◆ **Directions**
Check each line of the records below for the string "click", then state how many lines contain it, with no other output.

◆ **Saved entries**
--- START ---

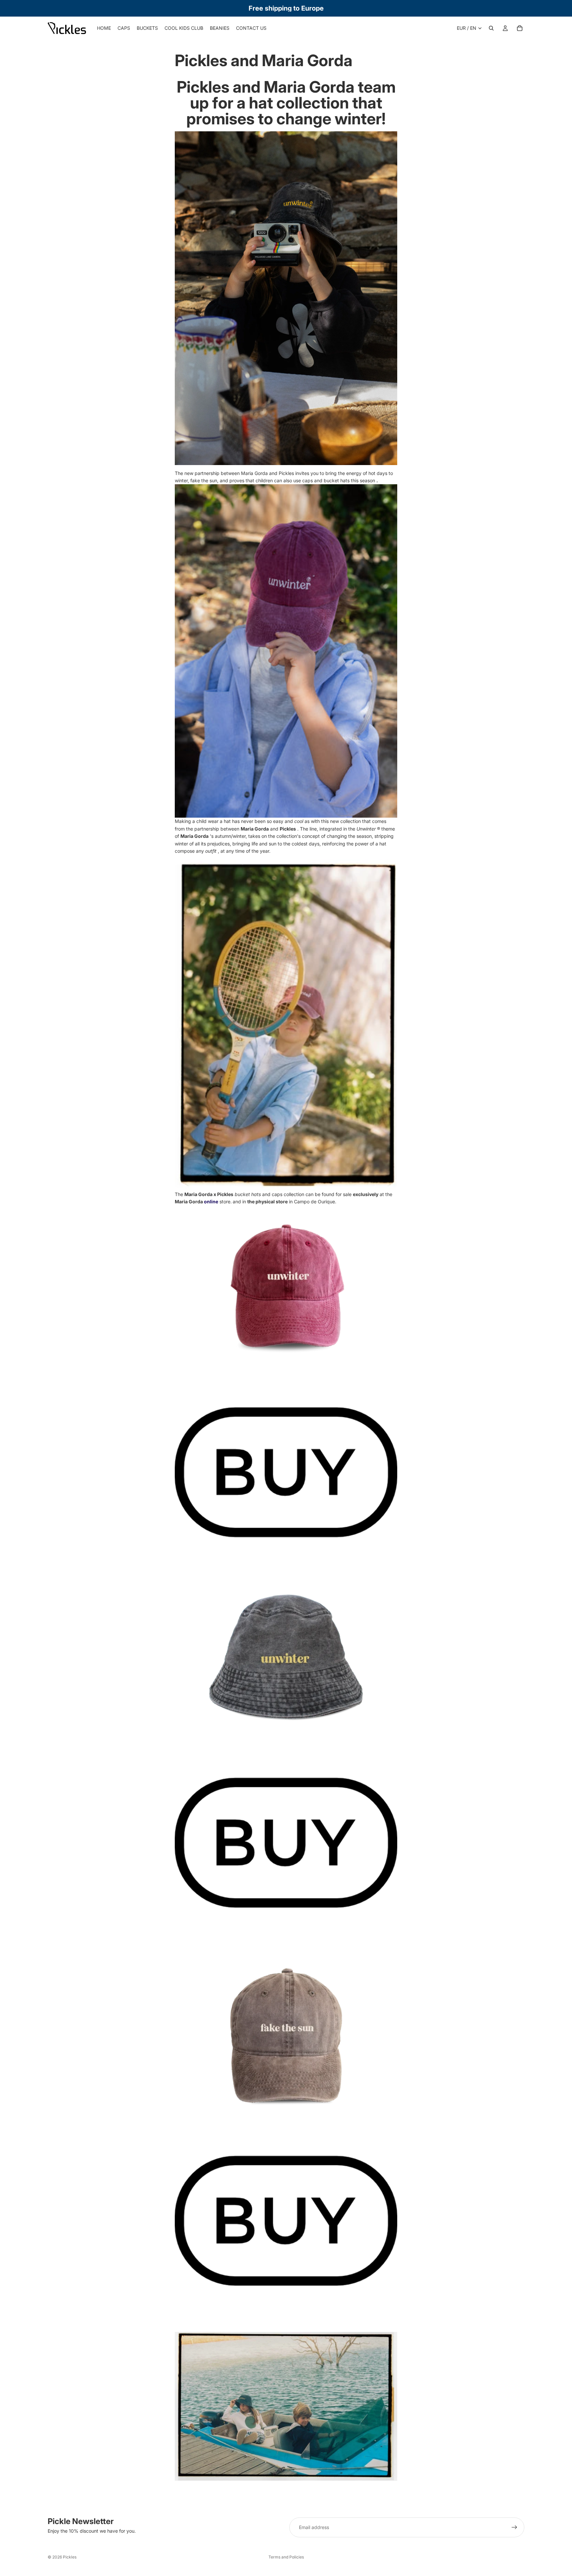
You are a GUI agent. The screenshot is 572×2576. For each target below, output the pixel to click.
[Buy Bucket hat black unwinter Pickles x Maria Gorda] (286, 1843)
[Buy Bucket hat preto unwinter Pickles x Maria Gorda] (286, 2035)
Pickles (69, 2557)
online (211, 1201)
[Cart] (519, 28)
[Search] (491, 28)
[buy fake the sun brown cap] (286, 2221)
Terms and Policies (286, 2557)
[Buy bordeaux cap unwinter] (286, 1472)
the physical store (267, 1201)
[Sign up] (514, 2527)
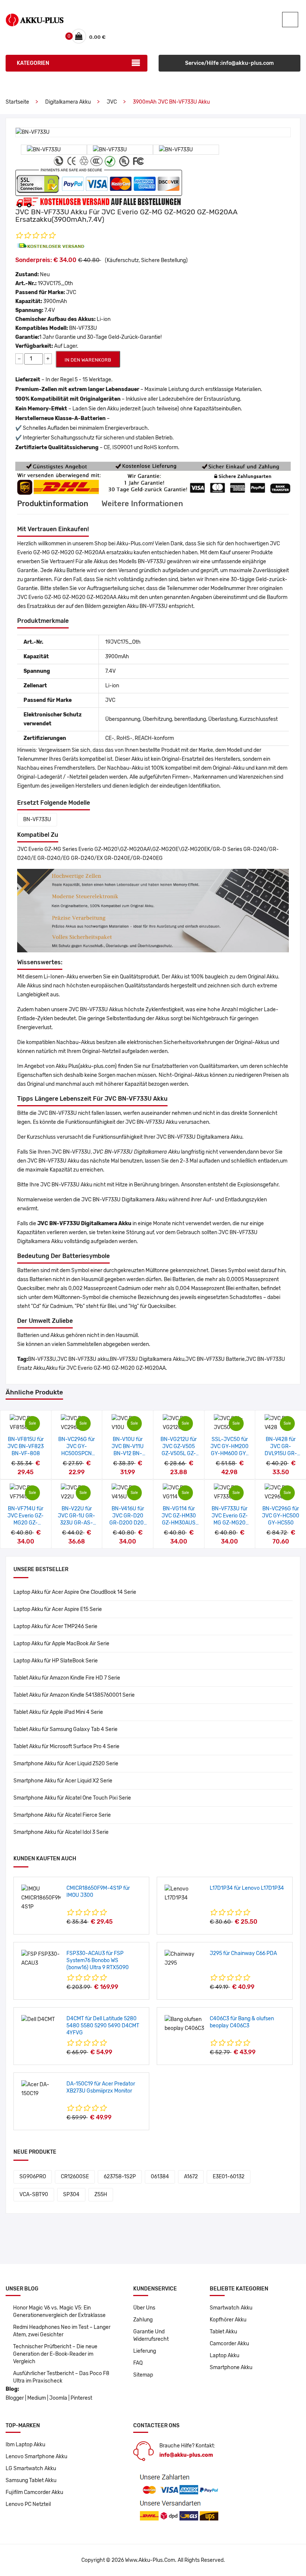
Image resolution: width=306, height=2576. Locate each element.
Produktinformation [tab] (52, 503)
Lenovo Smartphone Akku (36, 2456)
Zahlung (143, 2320)
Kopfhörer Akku (228, 2320)
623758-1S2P (120, 2176)
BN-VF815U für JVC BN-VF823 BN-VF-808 (25, 1446)
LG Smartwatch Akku (31, 2468)
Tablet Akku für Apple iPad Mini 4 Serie (58, 1712)
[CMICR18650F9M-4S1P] (41, 1898)
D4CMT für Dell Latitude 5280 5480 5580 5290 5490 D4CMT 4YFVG (102, 2025)
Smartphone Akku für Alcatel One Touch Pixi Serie (72, 1798)
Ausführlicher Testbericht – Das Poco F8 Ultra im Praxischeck (61, 2377)
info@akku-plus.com (186, 2455)
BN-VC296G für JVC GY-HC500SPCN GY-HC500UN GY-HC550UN (76, 1453)
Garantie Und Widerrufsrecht (151, 2335)
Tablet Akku (223, 2332)
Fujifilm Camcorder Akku (34, 2492)
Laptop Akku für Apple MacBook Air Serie (61, 1643)
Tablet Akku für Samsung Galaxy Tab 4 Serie (65, 1729)
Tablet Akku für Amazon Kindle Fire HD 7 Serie (66, 1678)
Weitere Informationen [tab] (142, 503)
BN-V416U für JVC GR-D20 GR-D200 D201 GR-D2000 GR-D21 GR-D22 (127, 1522)
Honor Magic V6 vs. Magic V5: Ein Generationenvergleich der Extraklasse (59, 2311)
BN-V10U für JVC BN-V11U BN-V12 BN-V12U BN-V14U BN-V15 (128, 1453)
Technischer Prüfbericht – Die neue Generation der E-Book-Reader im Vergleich (55, 2354)
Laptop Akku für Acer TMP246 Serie (55, 1626)
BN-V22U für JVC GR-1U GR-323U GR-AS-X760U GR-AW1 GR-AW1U (76, 1522)
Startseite (17, 102)
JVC (112, 102)
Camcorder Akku (229, 2343)
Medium (36, 2398)
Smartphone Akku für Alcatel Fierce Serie (62, 1815)
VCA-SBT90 (33, 2194)
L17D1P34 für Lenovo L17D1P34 (247, 1888)
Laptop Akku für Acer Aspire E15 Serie (57, 1609)
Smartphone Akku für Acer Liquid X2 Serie (62, 1781)
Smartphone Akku (231, 2367)
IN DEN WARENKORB (88, 360)
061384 (160, 2176)
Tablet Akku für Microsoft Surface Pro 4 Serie (66, 1746)
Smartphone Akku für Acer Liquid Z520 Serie (65, 1763)
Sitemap (143, 2375)
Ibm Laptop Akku (25, 2444)
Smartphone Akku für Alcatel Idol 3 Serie (61, 1832)
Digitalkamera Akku (68, 102)
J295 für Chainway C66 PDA (243, 1953)
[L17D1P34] (184, 1893)
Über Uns (144, 2308)
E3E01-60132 (228, 2176)
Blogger (15, 2398)
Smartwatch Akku (231, 2308)
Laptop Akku (224, 2355)
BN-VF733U (37, 819)
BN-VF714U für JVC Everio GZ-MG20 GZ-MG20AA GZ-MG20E (25, 1522)
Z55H (100, 2194)
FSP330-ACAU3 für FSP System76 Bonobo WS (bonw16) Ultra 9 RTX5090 (97, 1960)
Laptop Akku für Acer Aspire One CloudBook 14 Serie (74, 1592)
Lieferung (144, 2351)
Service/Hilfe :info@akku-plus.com (229, 63)
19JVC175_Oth (55, 283)
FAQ (138, 2363)
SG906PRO (32, 2176)
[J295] (184, 1958)
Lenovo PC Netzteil (28, 2504)
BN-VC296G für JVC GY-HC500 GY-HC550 (280, 1515)
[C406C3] (184, 2024)
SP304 (71, 2194)
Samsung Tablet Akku (31, 2480)
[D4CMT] (38, 2019)
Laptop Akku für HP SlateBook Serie (55, 1661)
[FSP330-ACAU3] (41, 1958)
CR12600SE (75, 2176)
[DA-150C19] (41, 2089)
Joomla (58, 2398)
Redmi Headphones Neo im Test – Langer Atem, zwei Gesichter (61, 2331)
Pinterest (81, 2398)
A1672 (191, 2176)
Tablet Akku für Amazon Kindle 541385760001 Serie (74, 1695)
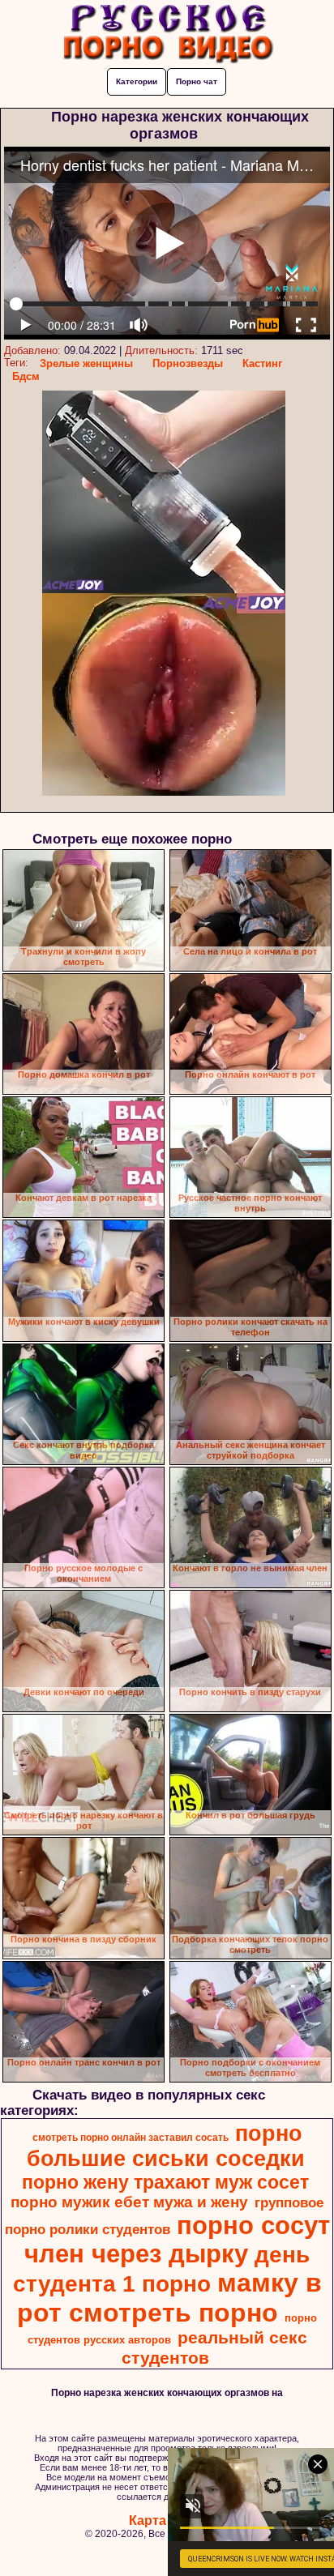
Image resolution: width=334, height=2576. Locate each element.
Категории (136, 81)
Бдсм (26, 376)
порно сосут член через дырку (177, 2239)
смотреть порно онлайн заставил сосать (130, 2137)
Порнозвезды (187, 363)
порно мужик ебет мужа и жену (129, 2202)
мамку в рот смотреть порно (169, 2297)
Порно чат (196, 81)
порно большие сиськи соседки (166, 2146)
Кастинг (262, 363)
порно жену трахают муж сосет (165, 2182)
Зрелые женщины (86, 363)
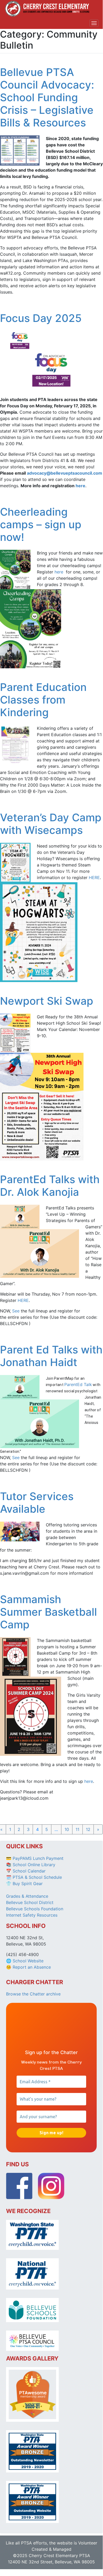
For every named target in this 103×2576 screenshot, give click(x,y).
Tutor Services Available (36, 1502)
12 (88, 1829)
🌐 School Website (24, 1960)
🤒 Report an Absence (29, 1967)
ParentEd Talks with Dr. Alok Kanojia (50, 1185)
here (80, 485)
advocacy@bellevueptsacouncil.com (64, 473)
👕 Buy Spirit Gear (24, 1883)
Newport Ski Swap (46, 1000)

--- END ---

◆ **Exercise solution**
2